There's an inherent cycle to it: shoot, edit, step away, return, see differently — and repeat. Over the course of years, you become something you could never have imagined as an artist. Life itself seems to require this of you. Photography is one of the means.
Photography isn't only about making photographs. What it really does is train your attention — and that attention applies to everything else in life.
Relationships. Decisions. How you spend your time and energy. What you value. The camera teaches you to omit — to say no to certain things and yes to others. Some things become more real. Some things reveal themselves as superfluous.
The art of seeing becomes the art of decision-making. And that becomes something closer to the art of distinction. To be in a state of allowance, you have to develop — personally — what is real and what matters to you. Not what you're told to see. Not what's convenient or orthodox. What is actually true.

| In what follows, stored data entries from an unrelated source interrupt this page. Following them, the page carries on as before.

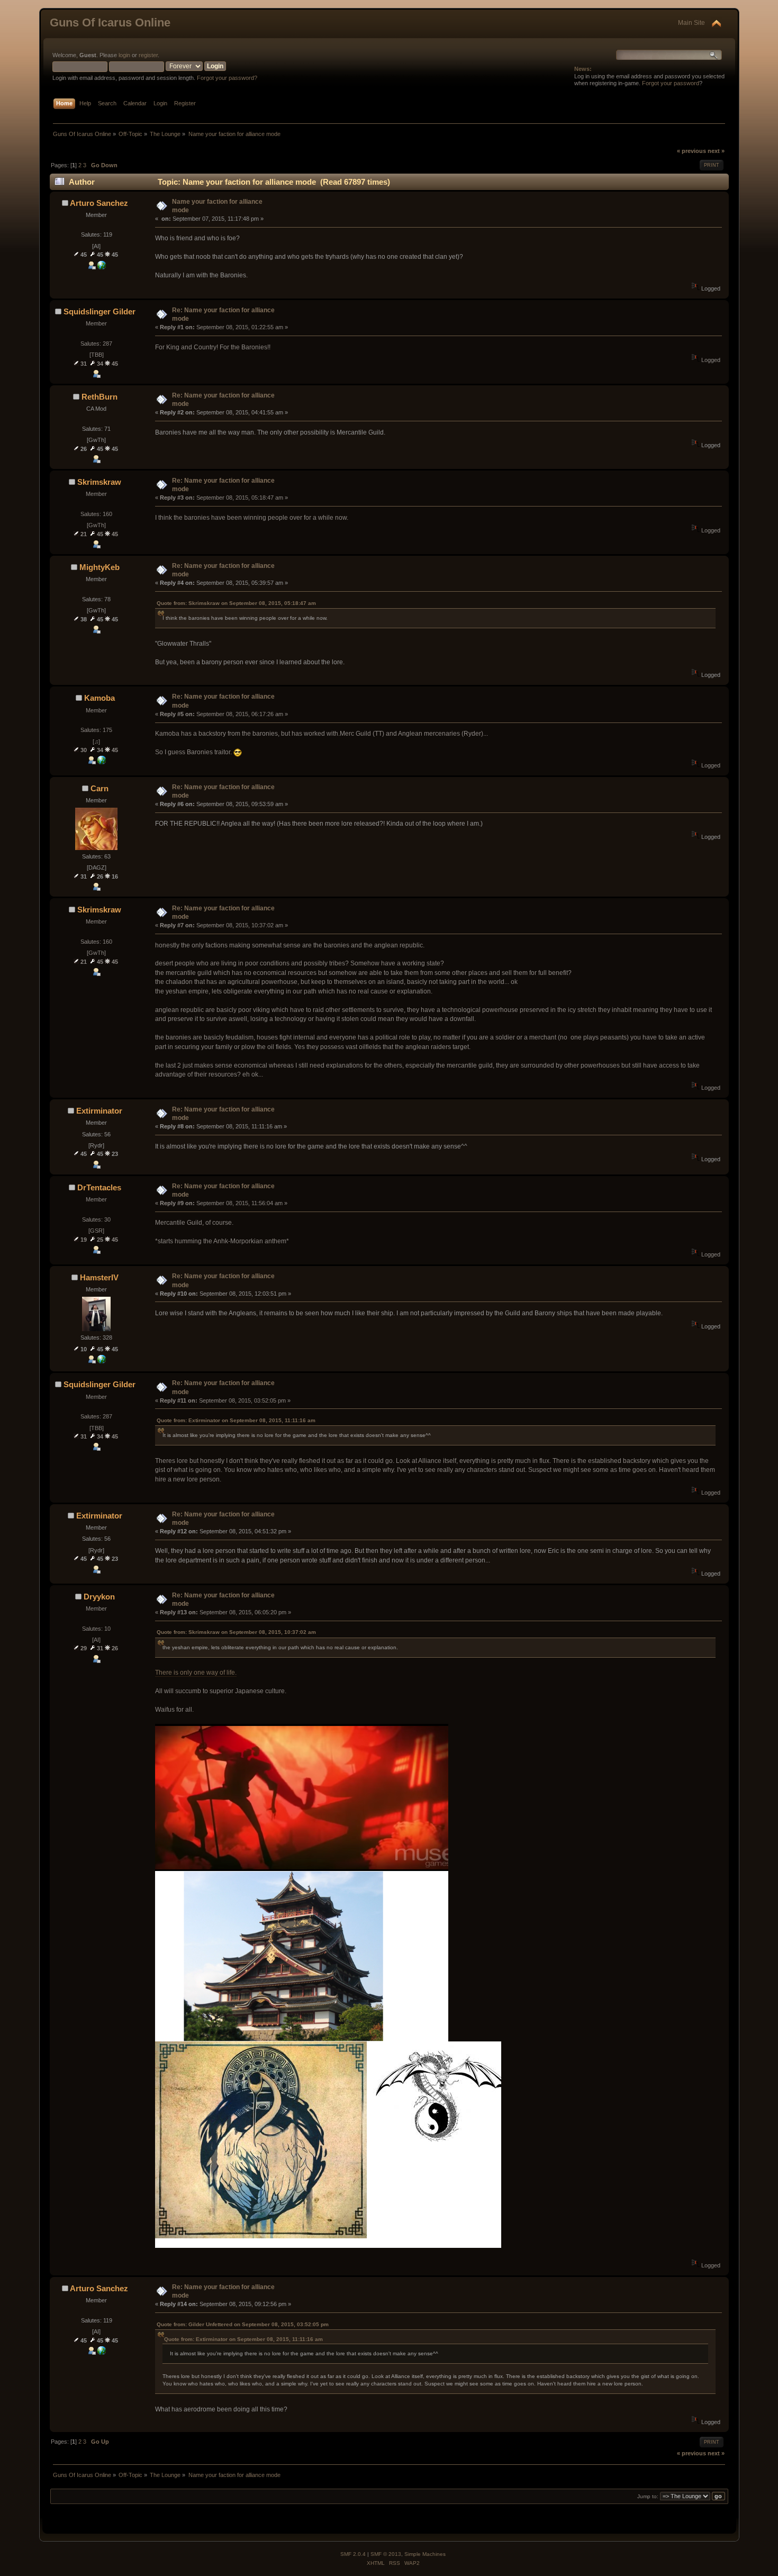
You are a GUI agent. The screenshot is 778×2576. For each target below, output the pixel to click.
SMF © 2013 (385, 2554)
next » (716, 151)
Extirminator (99, 1110)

The camera is one of the few tools for practicing that kind of presence.
I’ll be upfront: this book isn’t a technical manual. There are no exposure charts, no gear recommendations, no step-by-step formulas for composition. Those books already exist, and many of them are useful. This isn’t that.
This is about what photography does to you when you take it seriously. What it reveals. Where it leads.
Because in my experience, the photographers who develop the most aren't the ones who master technique first. They're the ones who fall in love with seeing. The technique follows. It has to — because once you're genuinely curious about the world, you'll learn whatever you need to learn to capture what you're seeing.
The art of seeing isn't something you master. It's something you practice. Make it a game. Stay curious. Keep looking.
The moments are everywhere. They just require you to be present enough to notice them.